An economic analysis prepared by the consulting firm LECG estimates that Missouri motorists will save 9.8 cents for each gallon of E-10 they use in 2008. That study, paid for by the Missouri Corn Merchandising Council and released Monday, also predicts that over the next decade E-10 will save consumers $54 per year -- or $214 million for the entire state.
That's based on projected future costs of ethanol and oil prices from the Energy Information Administration.
Supporters of using biofuels point to the study as proof that Missouri was wise to require E-10. They argue that the mandate helps lower gas prices by increasing competition for gas.
Lawmakers this year are considering legislation that also would require use of biodiesel, which is made from soybeans and animal byproducts. That bill already has cleared the Senate but has yet to be debated by the same House Transportation Committee that is scheduled to accept public testimony today on Dethrow's bill.
Critics of the biodiesel mandate blame the ethanol requirement for driving up the price for livestock feed.
"When you guarantee a segment of the any industry a piece of the market, if affects those who don't have it," Dethrow said about the ethanol mandate.
But John Urbanchuk, who authored the ethanol gas prices study, said biofuels have had little effect of food prices and are only one of several factors making it more expensive to feed farm animals such as cattle and hogs.
"It is a factor in the livestock industry right now, but it's a complex set of facts," Urbanchuk said. Also, he said, ethanol production produces distillers grains that can be used as livestock feed to replace corn that is being used for ethanol.
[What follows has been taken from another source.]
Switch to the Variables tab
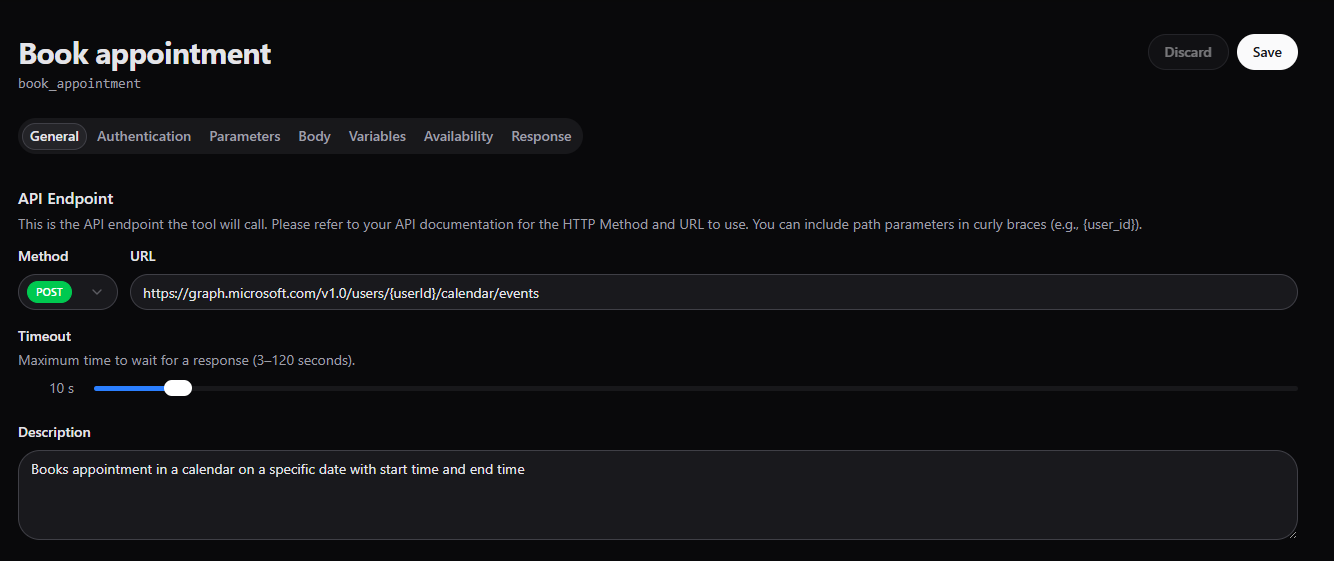1334x561 pixels. (x=377, y=136)
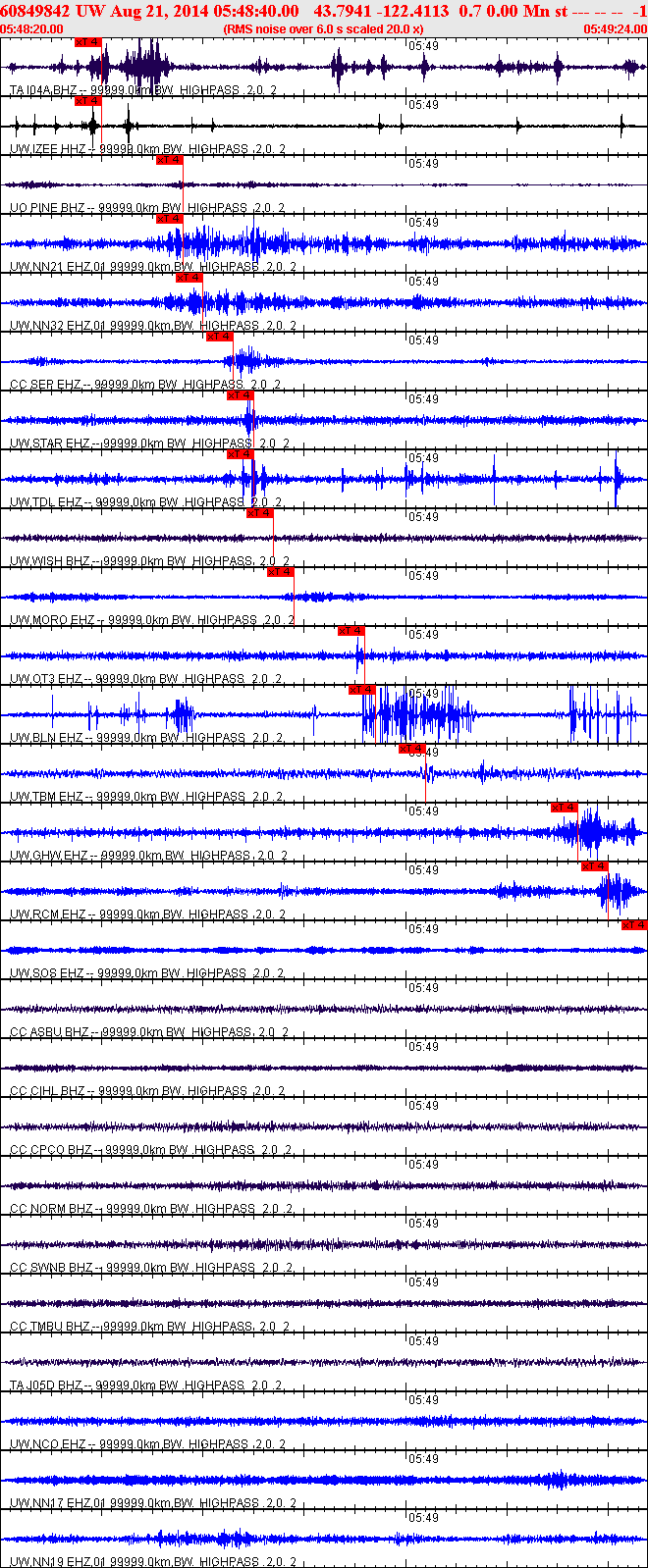Click the red pick flag on UW.RCM trace
Screen dimensions: 648x1568
pos(595,866)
Lawmakers who want the state to produce more biofuels said that besides lower gas prices, ethanol and biodiesel refineries bring new economic activity to rural areas and guarantee Missouri uses a renewable resource for some of its energy.
"There's only so much oil on this earth, but we can grow more corn and we can grow more soybeans," said Rep. Mike McGhee, R-Odessa.
A 2007 study produced by the Missouri Department of Economic Development estimates that biofuels could generate an additional $542 million in economic activity in the state each year through 2013.
That analysis projects state subsidies and tax breaks for the ethanol and biodiesel industries would result in a $14.8 million annual loss in state revenue, but a net gain in Missourians' personal income of $492 million each year.
Urbanchuk said one of those tax credits -- the Volumetric Ethanol Excise Tax Credit for suppliers who buy ethanol to blend it into gas before selling it to gas stations -- was factored into his economic analysis.
But he said it's impossible to calculate how all the tax breaks and subsidies that go into biofuels and regular gas would affect consumers' savings by using E-10.